Dans le secteur sanitaire encore, l'article 14 bis, issu d'un amendement déposé en séance par le Gouvernement, vise à proroger la durée de validité des SROS en attendant l'élaboration des nouveaux schémas régionaux, dans le cadre des programmes régionaux de santé. Il faudra aussi simplifier la procédure d'élaboration de ces documents, en particulier pour la phase de consultation des collectivités locales. Il est inutile en effet d'échanger des tonnes de papier.
À la demande du Gouvernement, nous débattrons de deux sujets. Sur la réforme de la biologie médicale, il conviendra que la ratification de l'ordonnance intervienne dans les meilleurs délais, afin de prendre en considération les inquiétudes du secteur. Par ailleurs, nous ne pouvons pas, à propos d'un texte consacré aux professionnels libéraux, ne pas évoquer la responsabilité civile personnelle. Sur ce sujet très important, je vous proposerai une première série de mesures visant à mettre en oeuvre le rapport Johanet, qui me semble faire consensus.
Toujours dans le secteur sanitaire, l'article 18 reprend un dispositif déjà adopté en PLFSS, mais censuré par le Conseil constitutionnel, qui clarifie les modalités de regroupement des officines de pharmacie.

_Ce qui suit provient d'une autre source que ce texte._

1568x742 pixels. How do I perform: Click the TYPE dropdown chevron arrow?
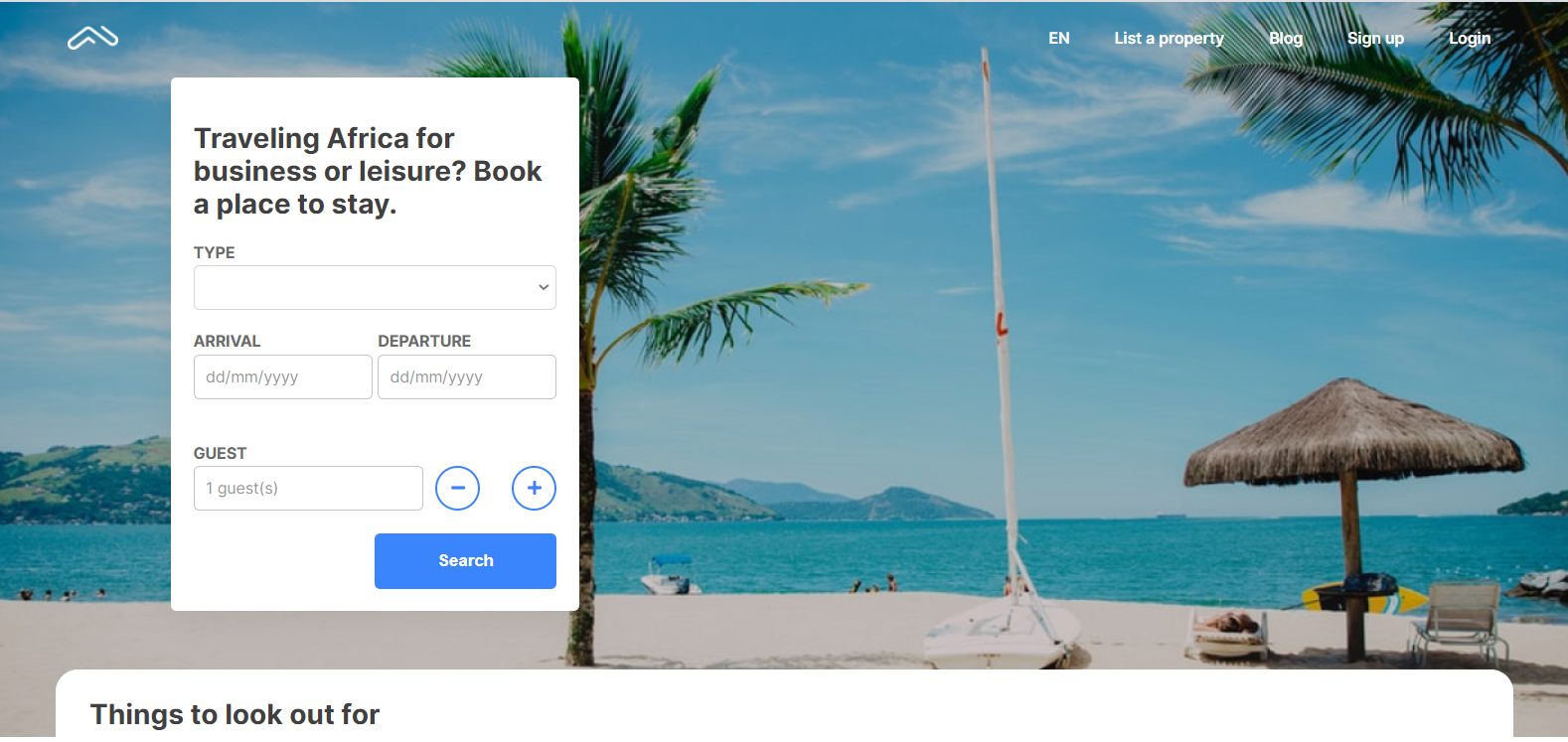tap(544, 287)

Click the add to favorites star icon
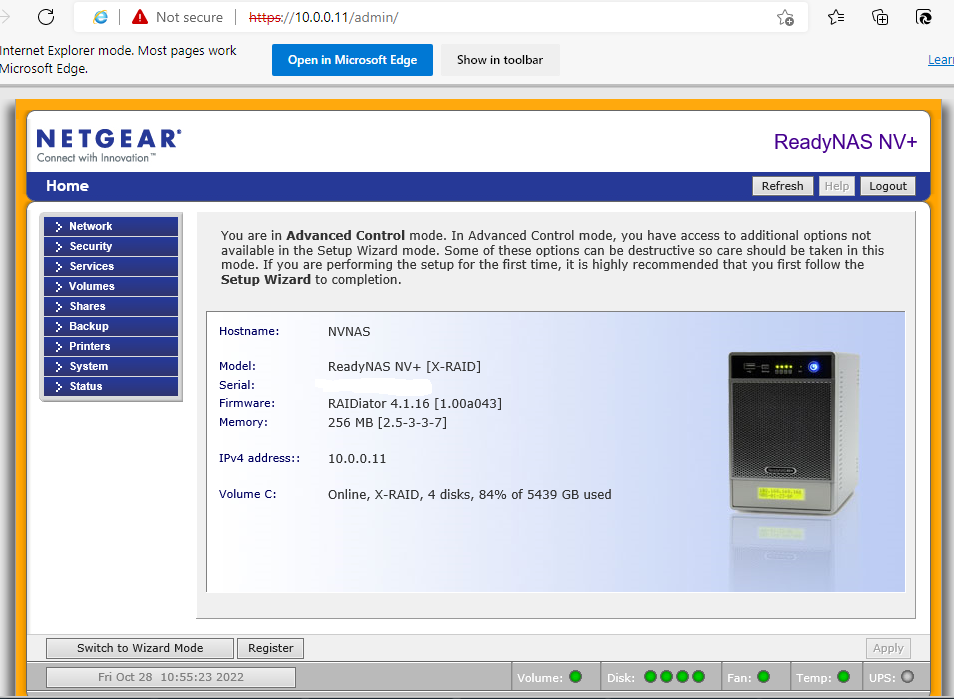coord(785,17)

L'article 10 modifie les conditions de mise en oeuvre de la réserve sanitaire à la lumière de l'expérience de la grippe A(H1N1) et l'article 11 modifie le dispositif relatif à la lutte contre la propagation internationale des maladies.
L'article 9 bis représente la première mise en oeuvre d'un « sunshine act » à la française. Il n'épuise cependant pas le sujet, qui fera l'objet d'un texte spécifique à l'issue des Assises du médicament et des travaux parlementaires en cours. Des amendements vous seront soumis à ce propos.